Research Information System
Northern Clinics of Istanbul, vol.12, no.1, pp.29-35, 2025 (ESCI)
OBJECTIVE: Screening for latent tuberculosis (LTB) is necessary, especially for people living with human immunodeficiency virus (HIV) and people receiving anti-TNF therapy. Although there is no microbiological test accepted as the gold standard, interferon-gamma release assays (IGRAs) are suggested to be used by World Health Organization. We aimed to analyze QuantiFERON®-TB Gold Plus test results in different patient groups with high reactivation risk. METHODS: Patients admitted to Marmara University Pendik Training and Research Hospital Microbiology Laboratory between August 2016-March 2020 have been analyzed retrospectively. Patient demographic data was obtained from the records of the laboratory information management system.

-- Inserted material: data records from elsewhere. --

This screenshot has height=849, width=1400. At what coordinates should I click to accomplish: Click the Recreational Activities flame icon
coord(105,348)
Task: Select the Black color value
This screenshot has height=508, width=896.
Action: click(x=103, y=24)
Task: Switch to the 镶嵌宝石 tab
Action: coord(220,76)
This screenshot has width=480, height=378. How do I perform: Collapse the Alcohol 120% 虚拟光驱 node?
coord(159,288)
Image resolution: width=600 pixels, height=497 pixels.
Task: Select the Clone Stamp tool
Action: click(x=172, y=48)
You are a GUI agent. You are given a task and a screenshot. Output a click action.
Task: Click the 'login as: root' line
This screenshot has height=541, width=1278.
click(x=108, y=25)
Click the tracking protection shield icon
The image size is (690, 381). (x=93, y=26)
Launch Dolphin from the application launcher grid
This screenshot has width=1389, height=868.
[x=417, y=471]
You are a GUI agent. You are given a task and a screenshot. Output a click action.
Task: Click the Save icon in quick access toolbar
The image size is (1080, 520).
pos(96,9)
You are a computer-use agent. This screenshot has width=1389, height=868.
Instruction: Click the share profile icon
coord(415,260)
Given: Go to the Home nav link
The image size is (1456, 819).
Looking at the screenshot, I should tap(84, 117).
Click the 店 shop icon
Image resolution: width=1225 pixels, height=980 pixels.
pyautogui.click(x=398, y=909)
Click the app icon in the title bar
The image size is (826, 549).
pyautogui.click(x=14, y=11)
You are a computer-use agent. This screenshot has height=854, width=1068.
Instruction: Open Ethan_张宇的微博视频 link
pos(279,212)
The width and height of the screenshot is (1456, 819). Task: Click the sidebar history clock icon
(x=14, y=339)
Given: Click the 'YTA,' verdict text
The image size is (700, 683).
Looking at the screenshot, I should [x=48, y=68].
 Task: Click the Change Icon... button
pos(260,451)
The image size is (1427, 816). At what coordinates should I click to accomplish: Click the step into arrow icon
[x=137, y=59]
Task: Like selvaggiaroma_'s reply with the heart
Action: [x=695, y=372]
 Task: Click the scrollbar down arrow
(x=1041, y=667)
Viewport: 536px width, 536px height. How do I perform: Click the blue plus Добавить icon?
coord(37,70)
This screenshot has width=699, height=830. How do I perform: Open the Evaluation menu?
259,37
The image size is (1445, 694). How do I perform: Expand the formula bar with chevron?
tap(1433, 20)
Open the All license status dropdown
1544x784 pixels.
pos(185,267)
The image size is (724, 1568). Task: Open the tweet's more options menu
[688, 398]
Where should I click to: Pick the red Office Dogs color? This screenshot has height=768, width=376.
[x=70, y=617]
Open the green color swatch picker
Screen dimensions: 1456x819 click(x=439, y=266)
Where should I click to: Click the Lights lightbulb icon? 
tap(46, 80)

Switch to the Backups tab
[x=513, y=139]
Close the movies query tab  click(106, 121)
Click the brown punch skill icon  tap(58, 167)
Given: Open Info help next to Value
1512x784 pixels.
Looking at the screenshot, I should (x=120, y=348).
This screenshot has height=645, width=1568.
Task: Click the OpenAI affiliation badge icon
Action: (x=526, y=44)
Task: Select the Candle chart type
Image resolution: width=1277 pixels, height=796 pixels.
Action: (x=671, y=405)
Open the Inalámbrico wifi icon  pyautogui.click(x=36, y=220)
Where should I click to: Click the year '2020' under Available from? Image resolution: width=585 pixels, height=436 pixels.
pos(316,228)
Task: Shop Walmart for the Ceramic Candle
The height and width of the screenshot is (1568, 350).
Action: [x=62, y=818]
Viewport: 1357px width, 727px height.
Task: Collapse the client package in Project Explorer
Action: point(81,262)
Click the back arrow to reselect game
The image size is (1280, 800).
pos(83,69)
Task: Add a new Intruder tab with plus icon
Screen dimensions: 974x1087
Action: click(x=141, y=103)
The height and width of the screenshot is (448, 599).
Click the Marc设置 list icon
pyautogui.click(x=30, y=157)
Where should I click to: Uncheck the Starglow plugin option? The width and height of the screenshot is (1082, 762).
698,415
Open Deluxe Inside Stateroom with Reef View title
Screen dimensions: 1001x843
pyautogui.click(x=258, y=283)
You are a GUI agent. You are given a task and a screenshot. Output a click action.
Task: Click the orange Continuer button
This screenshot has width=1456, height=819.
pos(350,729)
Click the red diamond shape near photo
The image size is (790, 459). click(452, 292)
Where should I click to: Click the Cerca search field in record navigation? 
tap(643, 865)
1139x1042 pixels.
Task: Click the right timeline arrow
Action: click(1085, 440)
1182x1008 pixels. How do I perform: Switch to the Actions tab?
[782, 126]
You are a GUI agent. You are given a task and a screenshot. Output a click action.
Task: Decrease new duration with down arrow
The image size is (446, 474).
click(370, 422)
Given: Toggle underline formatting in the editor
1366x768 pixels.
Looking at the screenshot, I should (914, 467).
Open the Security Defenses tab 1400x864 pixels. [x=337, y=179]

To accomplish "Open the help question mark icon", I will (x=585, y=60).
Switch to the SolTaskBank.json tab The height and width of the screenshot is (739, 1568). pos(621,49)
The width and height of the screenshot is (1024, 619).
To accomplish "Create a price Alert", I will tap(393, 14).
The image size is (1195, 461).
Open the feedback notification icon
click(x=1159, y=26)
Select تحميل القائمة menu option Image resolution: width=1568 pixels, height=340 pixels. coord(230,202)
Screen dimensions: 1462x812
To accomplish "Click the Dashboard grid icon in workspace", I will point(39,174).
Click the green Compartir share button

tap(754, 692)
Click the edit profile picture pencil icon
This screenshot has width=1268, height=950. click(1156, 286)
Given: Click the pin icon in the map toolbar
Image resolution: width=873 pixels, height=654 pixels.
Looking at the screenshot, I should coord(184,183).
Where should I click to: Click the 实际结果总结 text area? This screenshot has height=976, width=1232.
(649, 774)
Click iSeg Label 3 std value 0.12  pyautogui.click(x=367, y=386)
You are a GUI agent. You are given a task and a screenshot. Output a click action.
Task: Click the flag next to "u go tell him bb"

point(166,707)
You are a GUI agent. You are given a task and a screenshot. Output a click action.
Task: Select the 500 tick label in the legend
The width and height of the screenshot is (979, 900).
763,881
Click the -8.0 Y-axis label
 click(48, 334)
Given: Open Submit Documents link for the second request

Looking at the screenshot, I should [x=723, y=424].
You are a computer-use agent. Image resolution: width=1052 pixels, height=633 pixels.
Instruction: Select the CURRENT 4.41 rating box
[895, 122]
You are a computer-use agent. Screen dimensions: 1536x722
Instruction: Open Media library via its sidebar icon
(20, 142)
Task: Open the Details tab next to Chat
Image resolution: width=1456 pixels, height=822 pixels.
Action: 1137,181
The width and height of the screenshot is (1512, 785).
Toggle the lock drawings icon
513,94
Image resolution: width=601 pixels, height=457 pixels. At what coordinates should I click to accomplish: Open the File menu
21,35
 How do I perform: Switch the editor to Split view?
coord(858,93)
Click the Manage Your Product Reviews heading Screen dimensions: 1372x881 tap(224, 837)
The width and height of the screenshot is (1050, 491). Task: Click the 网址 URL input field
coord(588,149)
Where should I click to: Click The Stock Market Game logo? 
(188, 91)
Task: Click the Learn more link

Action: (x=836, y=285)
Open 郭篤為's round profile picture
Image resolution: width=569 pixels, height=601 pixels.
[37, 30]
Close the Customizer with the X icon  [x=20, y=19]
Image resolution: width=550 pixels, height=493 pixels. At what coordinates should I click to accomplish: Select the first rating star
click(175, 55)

Blood samples have been studied as recommended by the manufacturer (QuantiFERON®-TB Gold Plus, QIAGEN, Germany). RESULTS: We evaluated samples from 1506 patients, of whom with a chronic inflammatory disease (CID) in 1223 patients and HIV positivity among 283 patients. Mean age was 38.29±12.66 for HIV patients and 41.57±14.45 for chronic inflammatory disease patients. QFT test was positive in 319 (21.2%) of 1506 patients in total and in 43 (15.2%) of HIV patients and in 276 (22.6%) of CID patients. Indeterminate results were obtained in 1.7% (n=26) of the samples. Among patients with CID highest rate of QFT test positivity was detected among patients with psoriasis (27.8%), followed by patients with rheumatoid arthritis (21.8%) and ankylosing spondylitis (19.8%). Active tuberculosis was not developed in any of QFT-GIT-positive CID patients followed up in our hospital for the 4 years period. CONCLUSION: QuantiFERON®-TB Gold Plus test requires a short-term and one-time contact with the patient and it seems to be a suitable option for screening of patients who have a high risk of tuberculosis.